[Data — start]

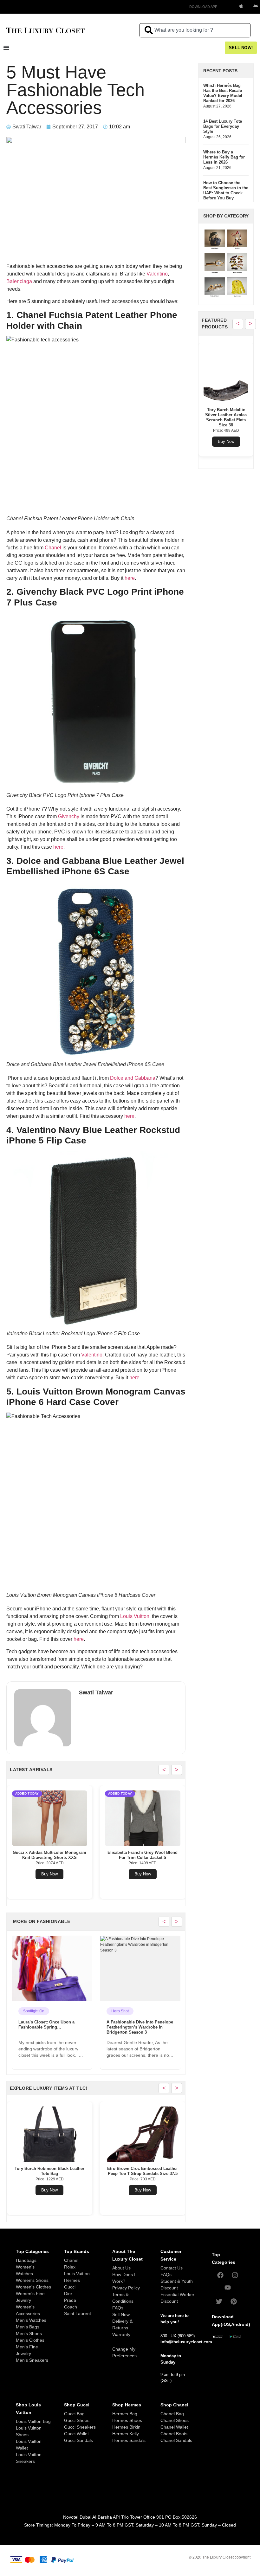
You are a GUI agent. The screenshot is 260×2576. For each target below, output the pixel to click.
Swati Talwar (96, 1692)
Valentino (157, 273)
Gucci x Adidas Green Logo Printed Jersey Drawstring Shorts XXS (64, 1855)
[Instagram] (235, 2275)
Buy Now (64, 1874)
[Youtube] (228, 2287)
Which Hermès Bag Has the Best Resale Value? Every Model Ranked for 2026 (222, 93)
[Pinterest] (234, 2301)
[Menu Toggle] (6, 47)
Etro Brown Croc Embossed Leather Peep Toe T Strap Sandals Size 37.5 (49, 2171)
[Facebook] (220, 2275)
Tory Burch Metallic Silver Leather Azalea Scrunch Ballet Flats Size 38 (142, 2171)
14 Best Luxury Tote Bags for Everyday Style (222, 126)
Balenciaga (19, 281)
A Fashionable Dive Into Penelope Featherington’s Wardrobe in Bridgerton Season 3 (51, 2027)
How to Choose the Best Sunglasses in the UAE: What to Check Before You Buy (225, 190)
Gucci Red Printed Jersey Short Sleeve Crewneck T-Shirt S (157, 1855)
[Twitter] (219, 2301)
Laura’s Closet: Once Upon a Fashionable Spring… (135, 2024)
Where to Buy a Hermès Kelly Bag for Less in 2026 (224, 157)
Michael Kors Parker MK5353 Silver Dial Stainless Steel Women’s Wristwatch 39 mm (226, 419)
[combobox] (195, 30)
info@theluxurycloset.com (186, 2342)
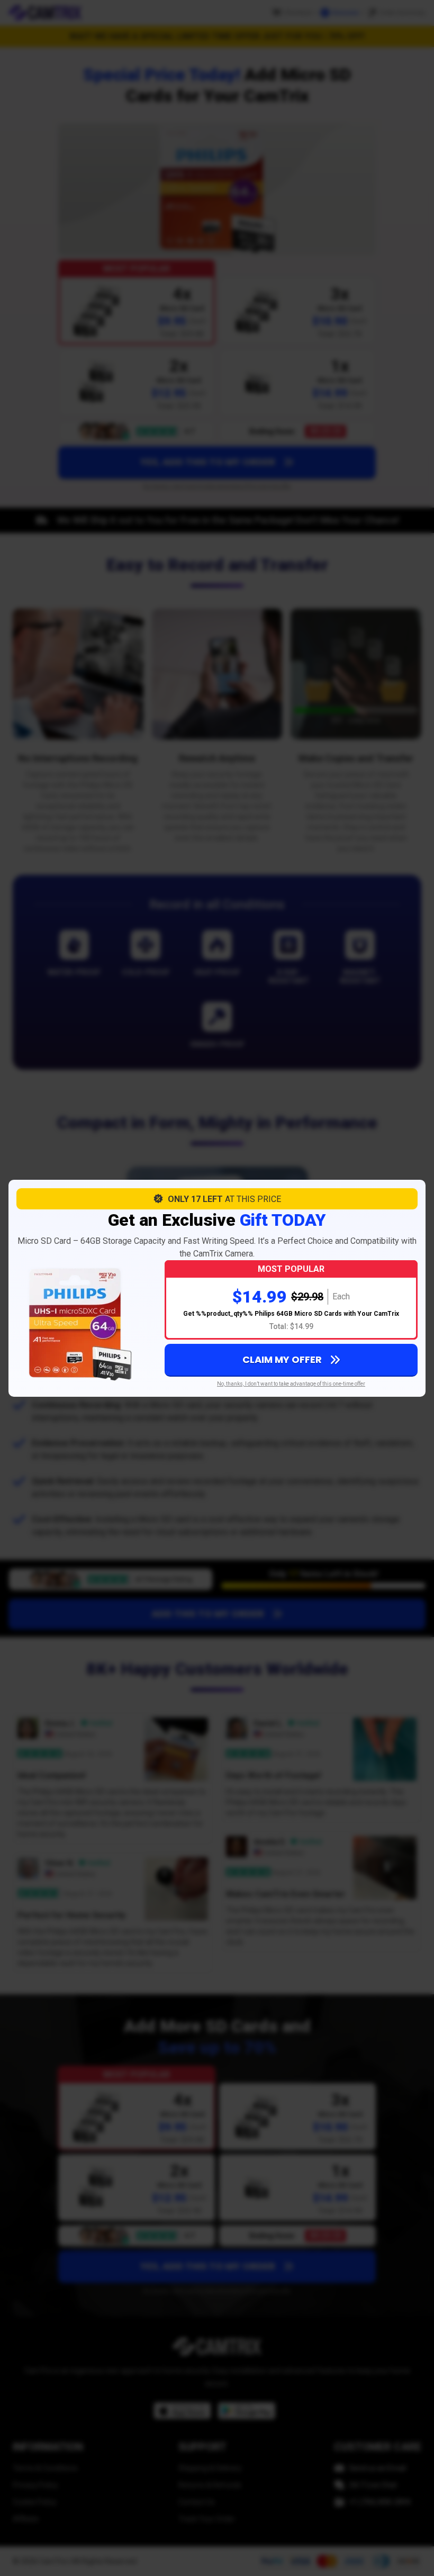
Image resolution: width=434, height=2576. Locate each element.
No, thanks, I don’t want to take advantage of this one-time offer (291, 1384)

[Data — finish]

- **Problem description**
Show all lines from the entries that hold "Leather".

- **The answer**
Etro Brown Croc Embossed Leather Peep Toe T Strap Sandals Size 37.5 (49, 2171)
Tory Burch Metallic Silver Leather Azalea Scrunch Ballet Flats Size 38 (142, 2171)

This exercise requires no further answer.